Objective A
According to the forum thread about UL listed tape for sealing mechanical vents, what marking must pressure-sensitive tape used on metallic and flexible air ducts carry?
Objective B
Reproduce the stretch of the forum thread about UL listed tape for sealing mechanical vents from "In Portland when" through "in the code.".

Excerpted text
━━━━━━━━━━━━━━━━━━━━━━━━━━━━━━

# UL listed tape used for sealing of mechanical vents



## DMartin (Jul 2, 2019)

In Portland when I was doing my internship they REQUIRED that UL listed tape was used on all mechanical vents that were connected to a gas burning appliance. Is this a IRC thing or an Oregon thing? I have yet to find the requirement in the code.
thank you


----------



## Pcinspector1 (Jul 2, 2019)

Not sure if this is it or not?
2009 IECC (International Energy Conservation Code)requires sealing, section 503.2.7 & 103.2.

I find that more times than not the tape used in the field is not approved tape for metal duct sealing but it does have a UL listing. What I see has red printing that's for flex-duct applications.


----------



## Pcinspector1 (Jul 2, 2019)

What I need to see is (UL-181-a) for metal and the HVAC guys are using (UL-181-b) that's for flex duct.

3M makes a -40-425°F tape for flues. I've not seen it used.


----------



## classicT (Jul 2, 2019)

*603.9 Joints, Seams and Connections*
All longitudinal and transverse joints, seams and connections in metallic and nonmetallic ducts shall be constructed as specified in SMACNA _HVAC Duct Construction Standards‒Metal and Flexible _and NAIMA _Fibrous Glass Duct Construction Standards_. All joints, longitudinal and transverse seams and connections in ductwork shall be securely fastened and sealed with welds, gaskets, mastics (adhesives), mastic-plus-embedded-fabric systems, liquid sealants or tapes. Tapes and mastics used to seal fibrous glass ductwork shall be listed and labeled in accordance with UL 181A and shall be marked "181 A-P" for pressure-sensitive tape, "181 A-M" for mastic or "181 A-H" for heat-sensitive tape. Tapes and mastics used to seal metallic and flexible air ducts and flexible air connectors shall comply with UL 181B and shall be marked "181 B-FX" for pressure-sensitive tape or "181 B-M" for mastic. Duct connections to flanges of air distribution system equipment shall be sealed and mechanically fastened. Mechanical fasteners for use with flexible nonmetallic air ducts shall comply with UL 181B and shall be marked "181 B-C." Closure systems used to seal all ductwork shall be installed in accordance with the manufacturer's instructions.
*Exception: *For ducts having a static pressure classification of less than 2 inches of water column (500 Pa), additional closure systems shall not be required for continuously welded joints and seams and locking-type joints and seams of other than the snap-lock and buttonlock types.​


----------



## classicT (Jul 2, 2019)

━━━━━━━━━━━━━━━━━━━━━━━━━━━━━━

Dataset records
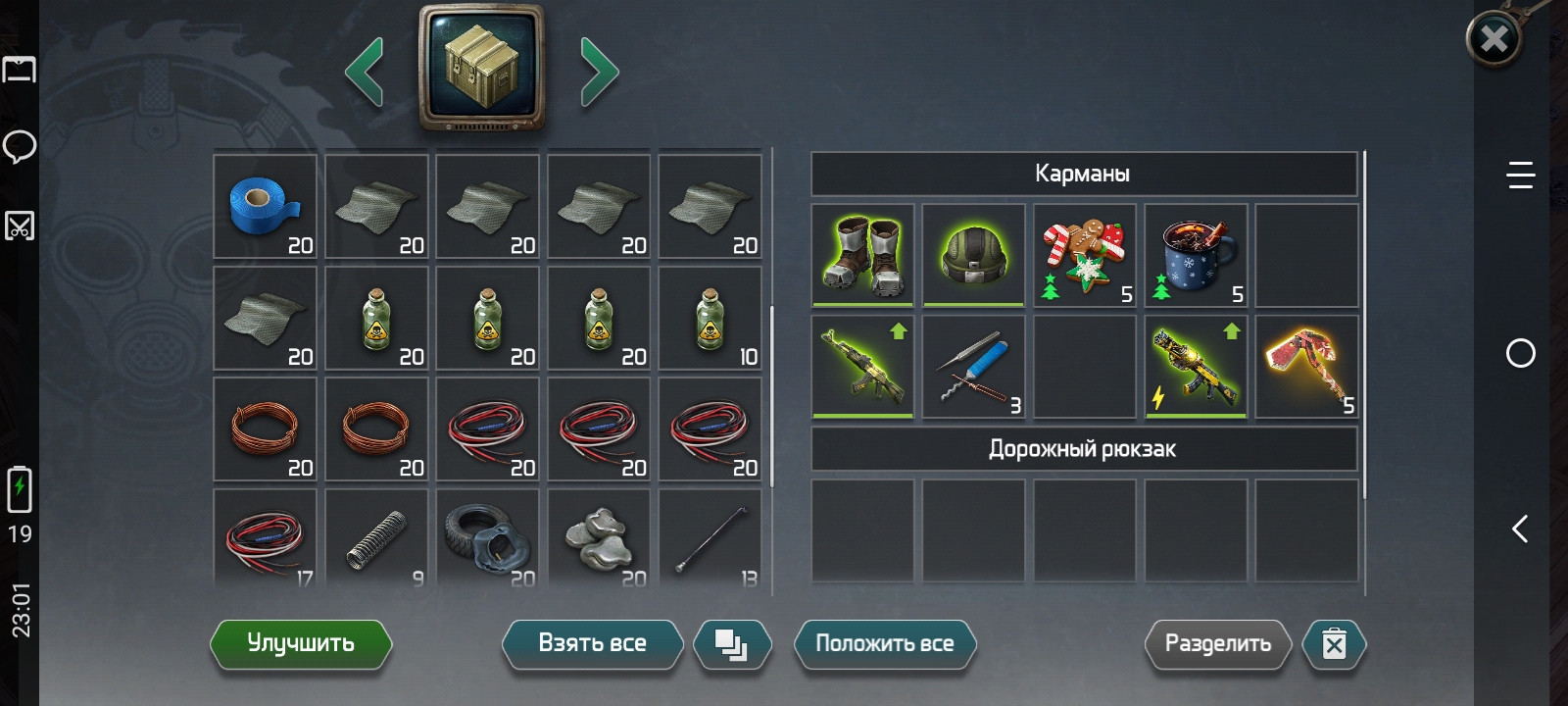Click the trash bin delete button
Viewport: 1568px width, 706px height.
click(x=1334, y=644)
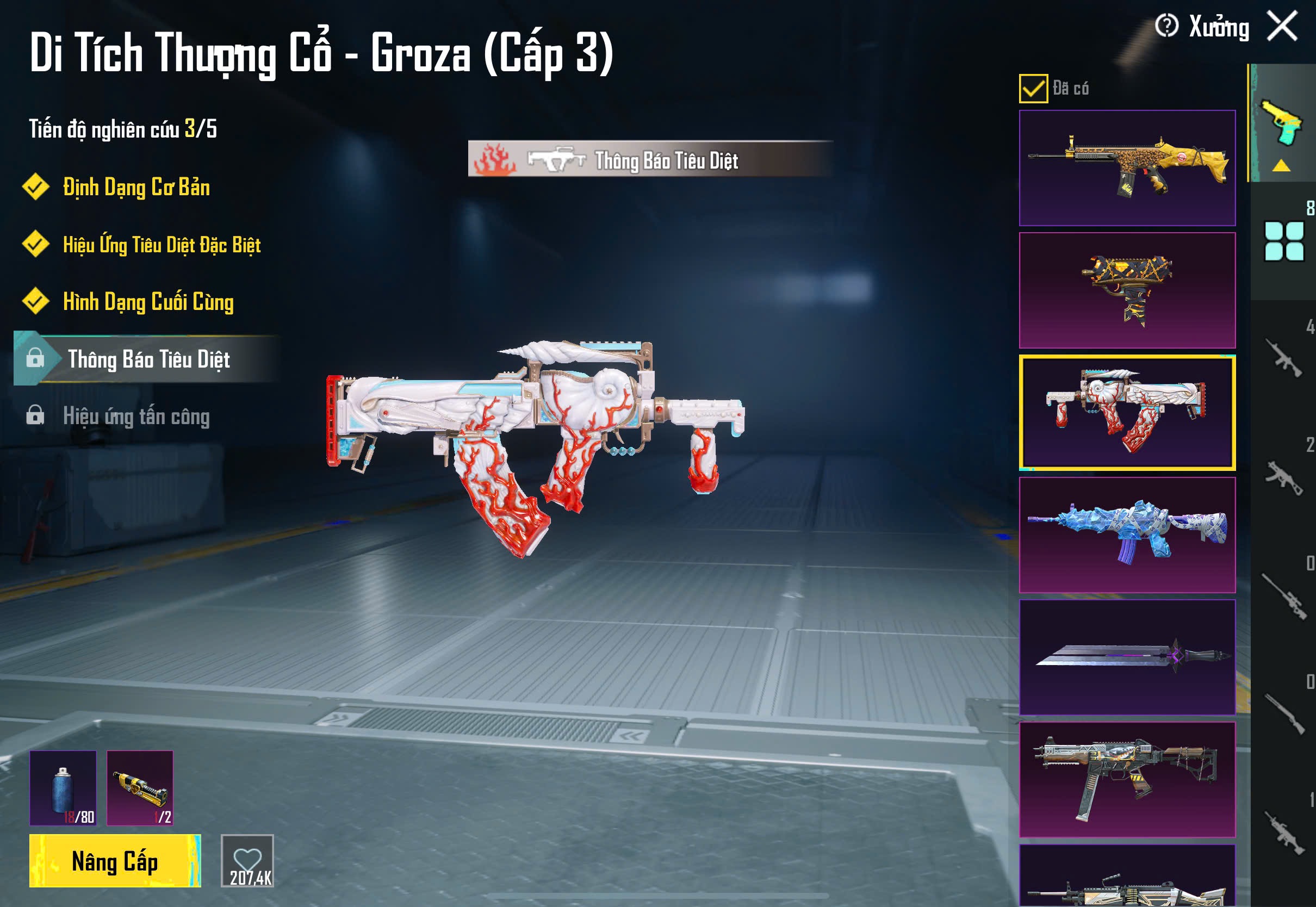This screenshot has width=1316, height=907.
Task: Close the Groza workshop screen
Action: click(x=1282, y=26)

━━━━━━━━━━━━━━━━━━━━━━━━━━━━━━

Full response A
"181 B-FX"

Full response B
In Portland when I was doing my internship they REQUIRED that UL listed tape was used on all mechanical vents that were connected to a gas burning appliance. Is this a IRC thing or an Oregon thing? I have yet to find the requirement in the code.